Preocupem-se em não deixar rebentar pelas costuras o nosso Serviço Nacional de Saúde e castigar duramente quem dele tanto precisa e aqueles que lá trabalham com recompensas adiadas ad eternum… haja palmas à janela, pelo menos, é que nós não somos ingratos.
Preocupem-se, já agora, com esses seres estranhos que são os artistas e que sobrevivem sem trabalho há mais de 9 meses, vá-se lá saber como! Não sei se há alguém que pense nisso mas os músicos, os atores, os artistas circenses, os pintores, os artesãos e muitos outros são pessoas que escolheram como forma de vida encantar os outros, trazer alegria a vidas soturnas, mesmo que isso signifique trabalharem, na maioria das vezes, sem rede. O Estado tem uma ténue segurança para lhes oferecer mas, em tempos de crise como agora, tiram a rede debaixo dos pés destes homens e mulheres, sem apelo nem agravo.
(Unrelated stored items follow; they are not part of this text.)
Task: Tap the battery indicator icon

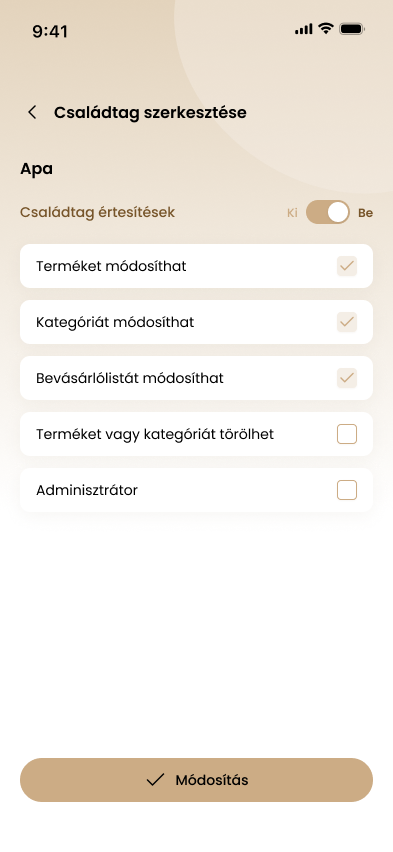Action: click(x=352, y=29)
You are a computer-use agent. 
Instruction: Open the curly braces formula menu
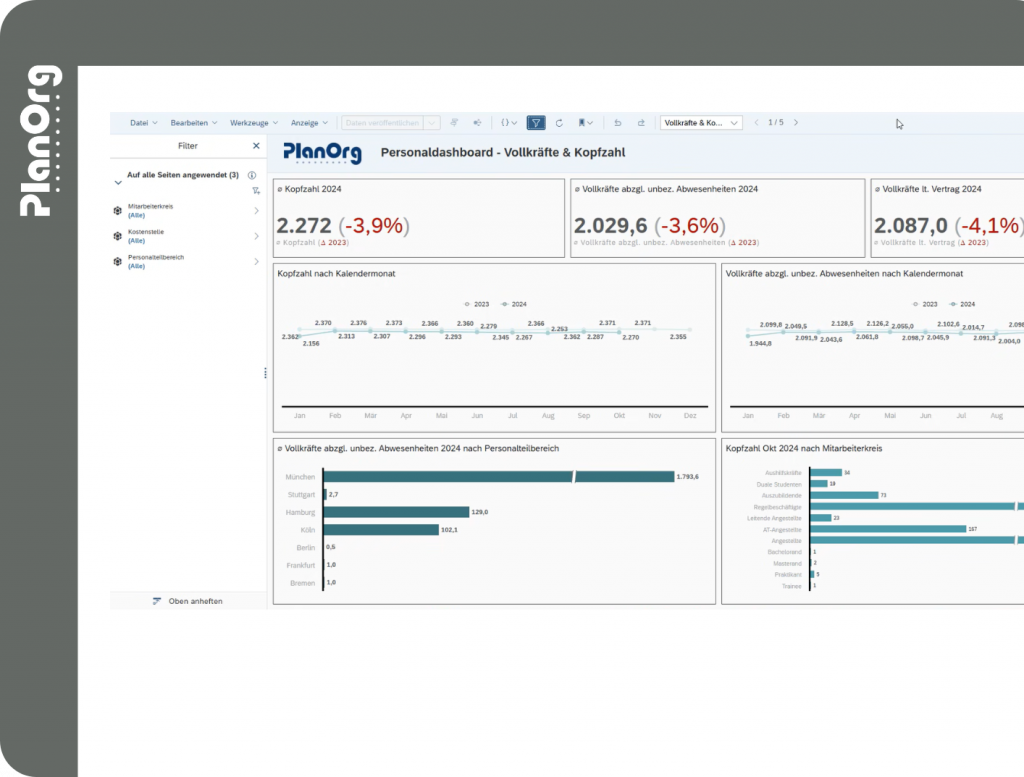coord(508,123)
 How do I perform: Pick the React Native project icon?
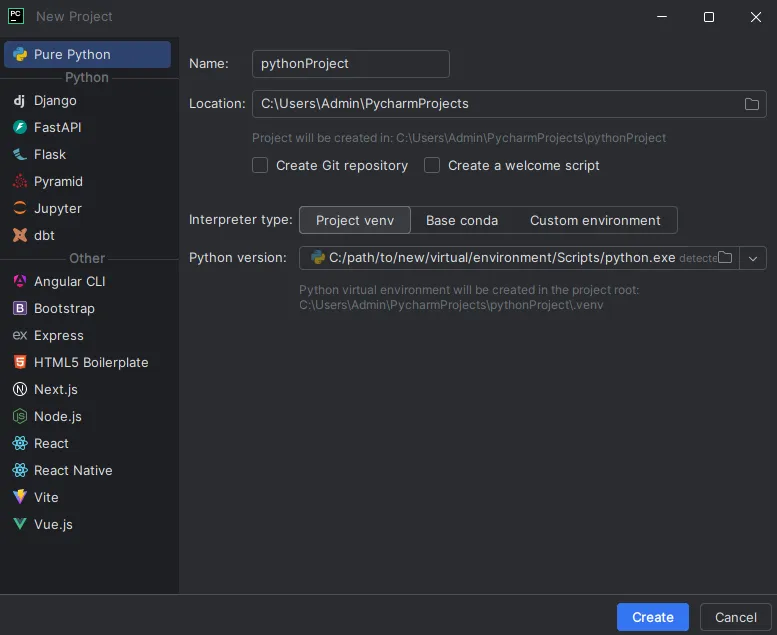tap(19, 471)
É de mau tom, é de um péssimo gosto estar agora a fazer cair penhoras, justas ou injustas, em salários que mal chegam para pagar as despesas mensais.
Penhorem sim mas aqueles que roubaram à séria, cujas contas se encontram em paraísos fiscais.
Procedam à venda judicial de todos os bens supostamente arrestados a esses a quem a Justiça tarda em chegar, esses que enriqueceram de forma pouco clara, uma grande maioria à custa dos contribuintes e que esse dinheiro sirva para fortalecer os cofres do Estado em vez de penhorarem 138 euros a quem ganha tão miseravelmente.
E, por favor, não me obriguem a deixar de exercer a minha intenção de voto.
Na minha ideologia de esquerda não há lugar para atitudes de grave injustiça social nem para subserviência para com o capitalismo que nos escraviza e muito menos para demagogias baratas e ocas de sentido e intenção.
É que de intenções está o Inferno cheio e o Inferno é aqui e agora.
Festas Felizes, senhores governantes!